** TASK DETAILS **
Return only that part of the material below which starts with the line containing "Task: Select the Run" and goes on through the line containing "Click green T result badge in Pachuca row", restated exactly.

** EXERCISE DATA **
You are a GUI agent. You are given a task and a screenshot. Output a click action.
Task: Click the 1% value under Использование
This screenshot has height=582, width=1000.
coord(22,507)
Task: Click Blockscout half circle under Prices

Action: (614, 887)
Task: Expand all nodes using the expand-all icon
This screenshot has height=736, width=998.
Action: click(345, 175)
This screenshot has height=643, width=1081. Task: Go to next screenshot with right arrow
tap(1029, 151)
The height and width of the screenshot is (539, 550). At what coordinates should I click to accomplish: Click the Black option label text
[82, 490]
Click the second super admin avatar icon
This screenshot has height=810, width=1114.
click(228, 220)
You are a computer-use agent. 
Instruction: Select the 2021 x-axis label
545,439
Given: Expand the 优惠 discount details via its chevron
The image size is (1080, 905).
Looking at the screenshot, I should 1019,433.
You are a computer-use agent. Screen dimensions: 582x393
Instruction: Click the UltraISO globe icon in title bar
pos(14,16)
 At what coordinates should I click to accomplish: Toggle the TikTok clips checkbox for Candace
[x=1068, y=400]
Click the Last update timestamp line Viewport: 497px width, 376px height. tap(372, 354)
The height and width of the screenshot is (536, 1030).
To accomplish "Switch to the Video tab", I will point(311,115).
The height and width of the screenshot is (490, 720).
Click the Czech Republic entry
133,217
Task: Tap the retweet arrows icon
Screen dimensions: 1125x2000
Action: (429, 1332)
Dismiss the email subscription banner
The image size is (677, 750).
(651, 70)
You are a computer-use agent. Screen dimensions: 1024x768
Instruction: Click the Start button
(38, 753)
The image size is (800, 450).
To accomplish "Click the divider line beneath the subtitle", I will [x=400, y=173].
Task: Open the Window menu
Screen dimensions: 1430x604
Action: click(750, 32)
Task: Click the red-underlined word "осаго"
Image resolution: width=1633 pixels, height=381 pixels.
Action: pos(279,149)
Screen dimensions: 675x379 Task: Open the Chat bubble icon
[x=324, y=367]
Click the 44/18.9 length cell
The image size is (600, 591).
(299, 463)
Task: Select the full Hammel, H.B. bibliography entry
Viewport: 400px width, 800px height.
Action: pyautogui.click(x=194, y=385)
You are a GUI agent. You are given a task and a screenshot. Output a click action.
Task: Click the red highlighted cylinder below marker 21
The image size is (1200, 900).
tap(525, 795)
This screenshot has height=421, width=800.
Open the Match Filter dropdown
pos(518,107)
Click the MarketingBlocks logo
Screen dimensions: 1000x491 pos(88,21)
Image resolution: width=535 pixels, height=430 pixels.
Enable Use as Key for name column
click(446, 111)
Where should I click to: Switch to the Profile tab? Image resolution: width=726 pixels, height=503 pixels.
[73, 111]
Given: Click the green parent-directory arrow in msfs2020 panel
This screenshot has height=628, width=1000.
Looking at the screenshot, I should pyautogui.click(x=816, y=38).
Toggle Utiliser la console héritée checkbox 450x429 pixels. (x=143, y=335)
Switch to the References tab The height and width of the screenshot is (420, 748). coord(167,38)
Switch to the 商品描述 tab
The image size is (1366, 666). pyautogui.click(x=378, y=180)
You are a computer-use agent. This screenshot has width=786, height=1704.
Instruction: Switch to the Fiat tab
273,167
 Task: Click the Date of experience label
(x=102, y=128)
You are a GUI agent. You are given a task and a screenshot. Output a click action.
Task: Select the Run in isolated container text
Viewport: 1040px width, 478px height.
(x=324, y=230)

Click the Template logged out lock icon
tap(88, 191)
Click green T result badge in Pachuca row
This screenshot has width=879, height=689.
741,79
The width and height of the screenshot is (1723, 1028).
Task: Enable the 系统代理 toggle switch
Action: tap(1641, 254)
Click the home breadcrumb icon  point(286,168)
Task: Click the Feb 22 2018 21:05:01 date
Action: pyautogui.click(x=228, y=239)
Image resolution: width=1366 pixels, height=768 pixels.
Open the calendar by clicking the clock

** ANSWER TO THE EXERCISE **
Task: Select the Run in isolated container text
Viewport: 1040px width, 478px height.
(x=324, y=230)

Click the Template logged out lock icon
tap(88, 191)
Click green T result badge in Pachuca row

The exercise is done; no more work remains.